> [WHAT YOU SHOULD DO]: Within the records below, find each line that holds the string "agent", then copy it.

########

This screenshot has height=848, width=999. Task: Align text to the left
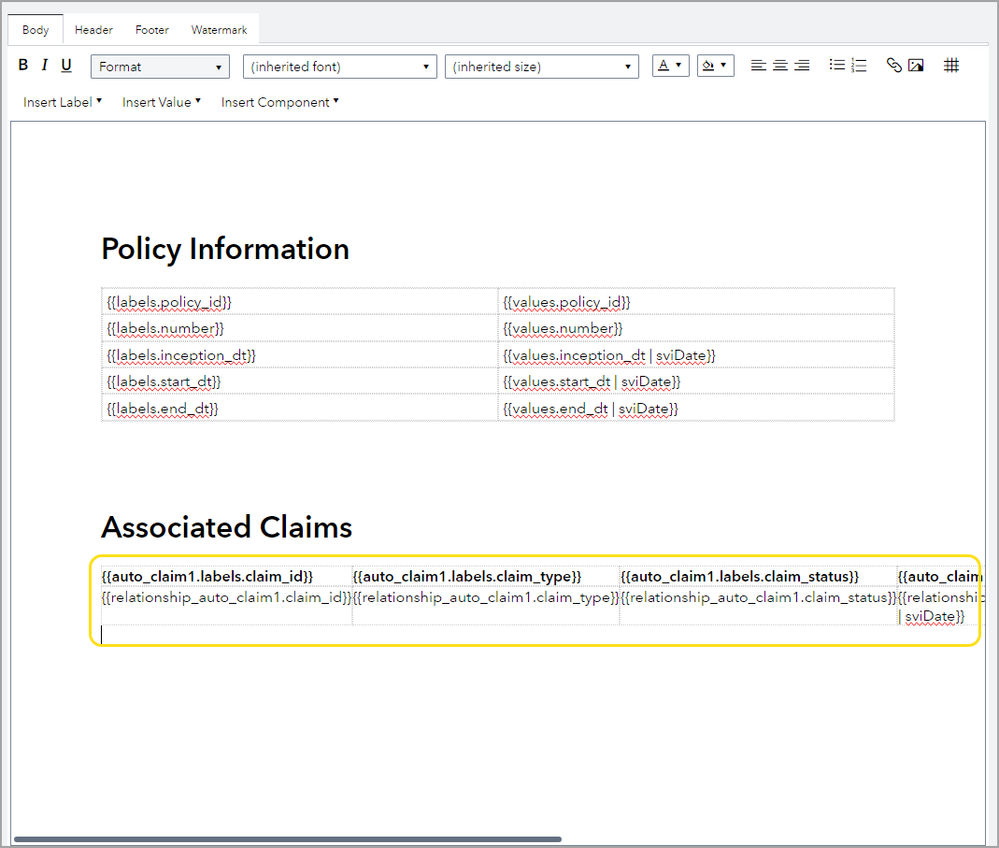(x=758, y=66)
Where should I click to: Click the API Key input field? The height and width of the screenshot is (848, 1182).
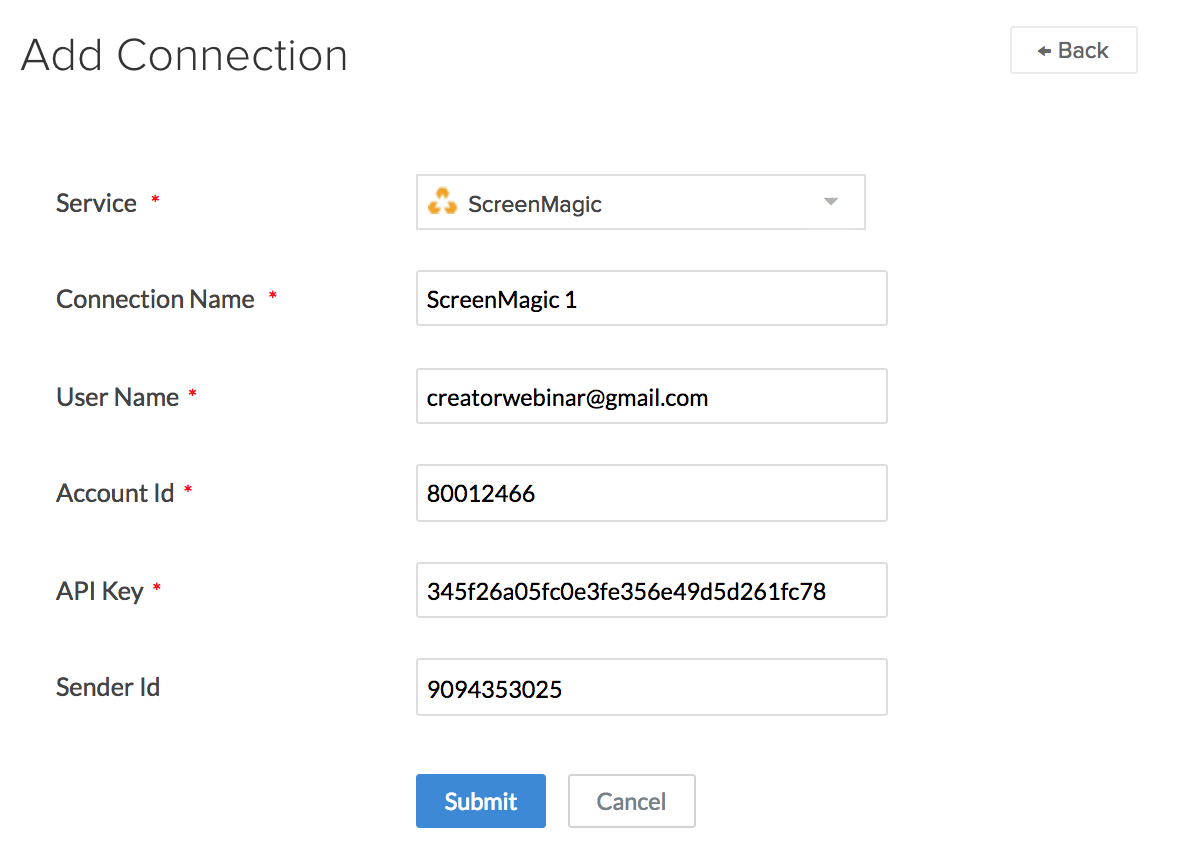pos(651,590)
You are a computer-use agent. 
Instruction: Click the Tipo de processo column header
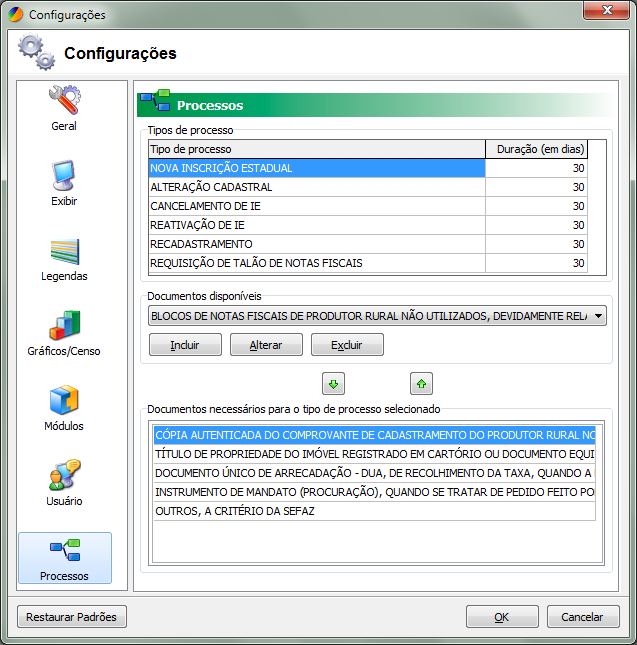[316, 149]
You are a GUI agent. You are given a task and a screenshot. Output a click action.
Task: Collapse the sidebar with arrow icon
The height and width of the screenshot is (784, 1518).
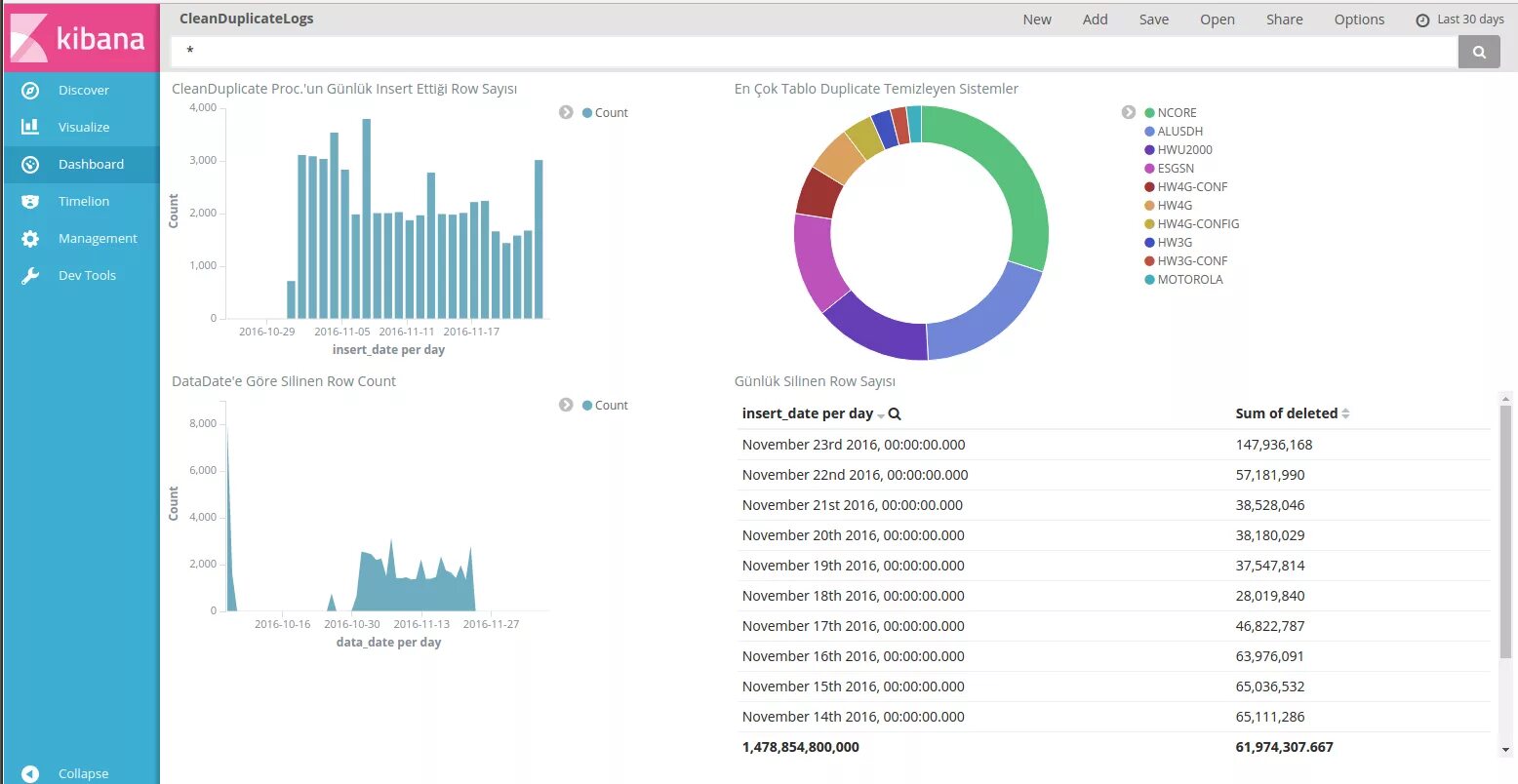[x=30, y=773]
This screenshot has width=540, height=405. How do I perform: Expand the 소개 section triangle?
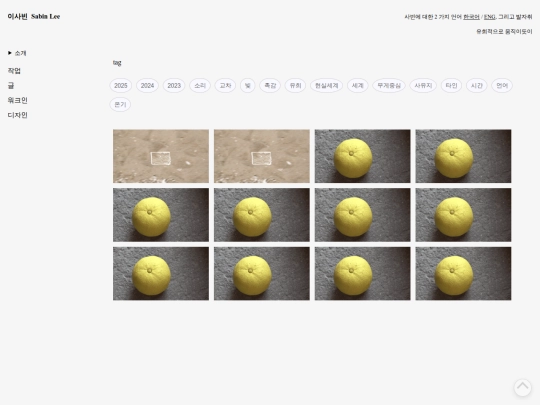click(x=10, y=53)
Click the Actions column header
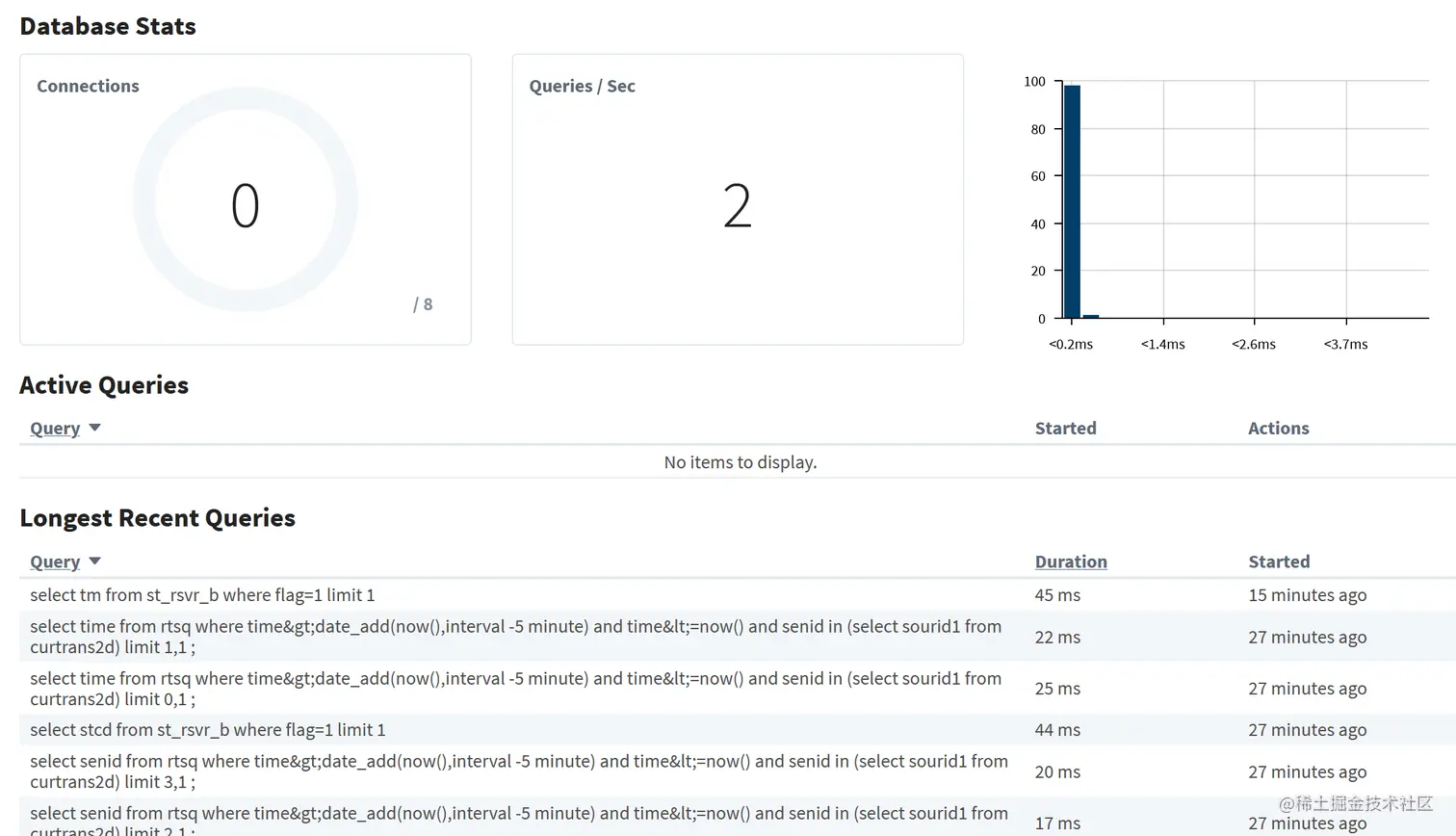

########

> [EXERCISE RESPONSE]:
You are a computer-use agent. 
You are a GUI agent. You are given a task and a screenshot. Output a click action.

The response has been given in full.